Fragmentation in my own memory allocator for GPU memory

Started by
8 comments, last by Shannon Barber 8 years ago

Hello.

I'm trying to get into Vulkan. According to the spec it is bad practice to allocate GPU memory for each buffer/texture and that I should write my own memory allocator. Model data won't be a problem, but I use texture streaming which will definitely require lots and lots of allocations and deallocations very often, and performance is critical here. I'm thinking of allocating a fixed amount of memory here (say 256-1024MB depending on the texture quality setting) and do my own sub-allocations from there. I've written my own allocator implementation that uses the best-fit algorithm to find the smallest block that the allocation fits into and allocates it there. I'm correctly merging free'd blocks and it all seems to work correctly and is fast enough for my uses.

However, I am worried about fragmentation in the texture memory due to the random allocations and deallocations. I've written a test program which randomly allocates and deallocates "textures" (memory sizes of power-of-two-sized textures with mipmaps), and I quite often get allocation errors due to fragmentation. It seems that at worst 70 to 120 MBs of a 1024 MB heap can be unusable due to fragmentation in some cases after millions of allocations/frees and logging the allocation error with the most free memory left in the heap. That's quite a big amount of wastage IMO.

> Is there any way I can improve my allocator to minimize fragmentation in the case of texture streaming?
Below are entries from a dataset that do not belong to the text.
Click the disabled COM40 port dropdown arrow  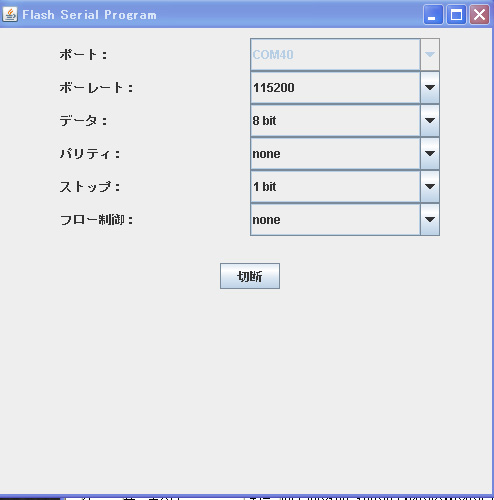[x=430, y=54]
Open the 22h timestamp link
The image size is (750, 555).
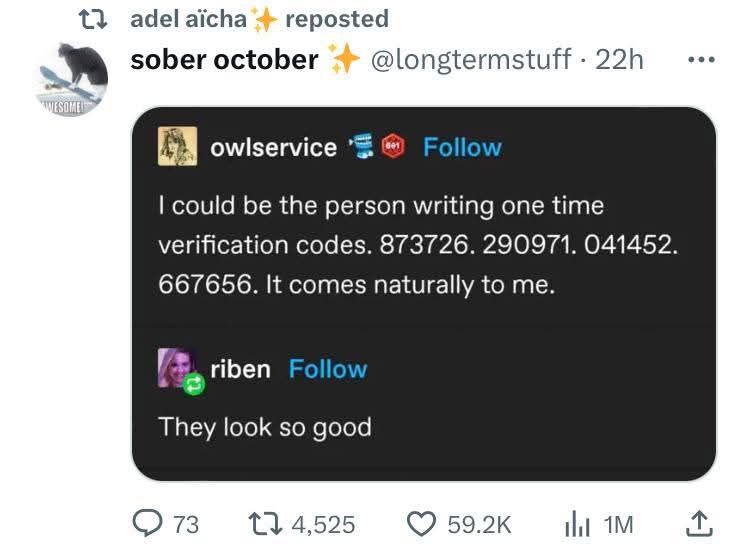pyautogui.click(x=619, y=59)
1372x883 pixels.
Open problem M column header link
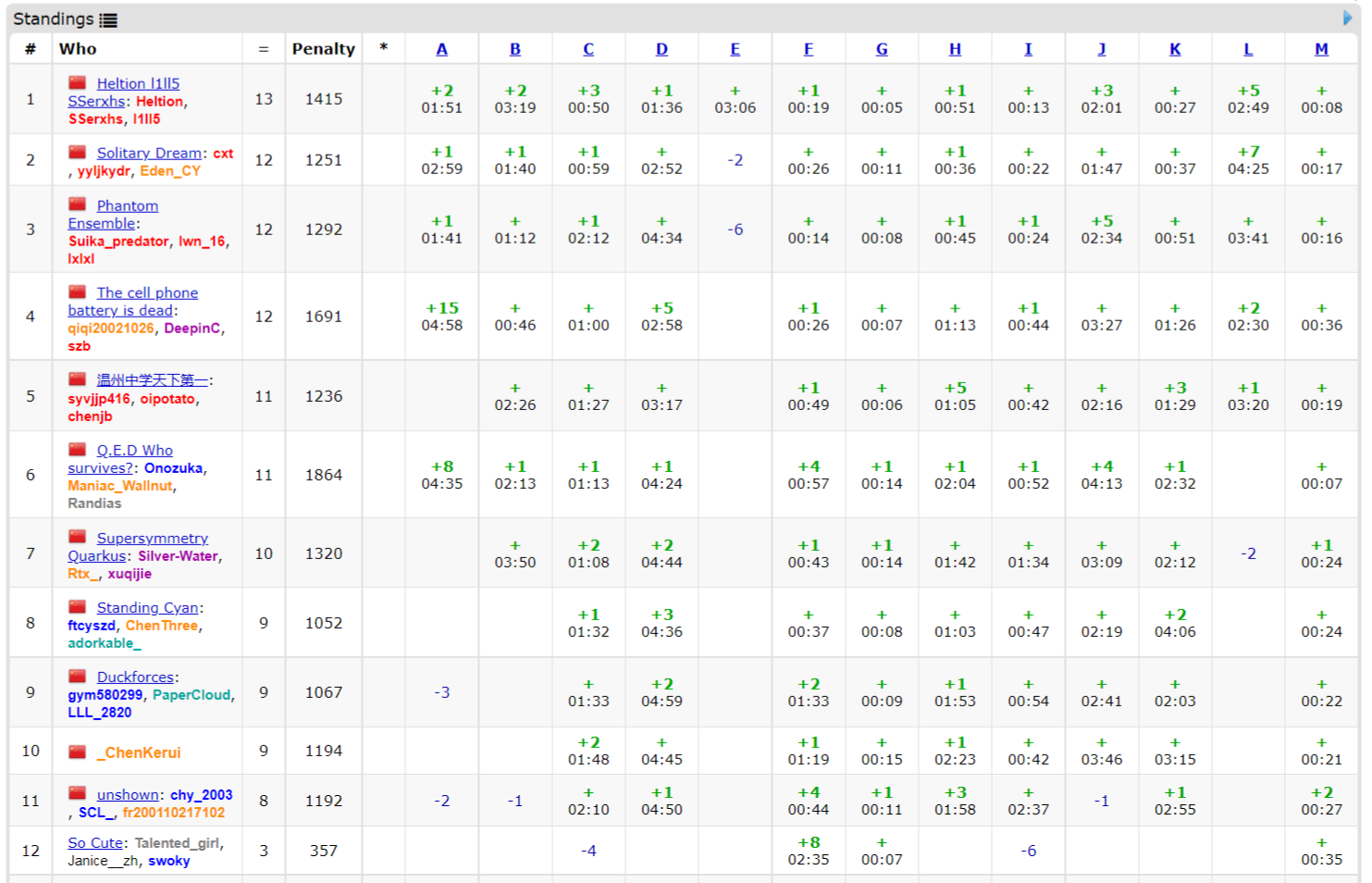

> Is there any good way of dealing with fragmentation? Force unload some in-use textures to move them in memory? Defragmenting the memory in real time? For example, would it be possible to try to consolidate holes in the heap by copying around textures? Attempt to copy small textures into holes without creating new ones, or even copying a texture to a "hold", then back to a better location?

Advertisement

A common technique to help minimize it is to operate from different sides of the pool. Objects created as a stack pattern (always loaded, then in-game loaded, then level loaded, then room loaded, and unloaded always in reverse order) might be allocated from the low side of the pool, objects with more dynamic use patterns allocated from the high side of the pool.

When fragmentation gets bad enough, often the best way to fix it is simply to reload everything. Thankfully for graphics, needing to reload all your video card contents is something that can happen anyway, so triggering it intentionally can defragment your memory.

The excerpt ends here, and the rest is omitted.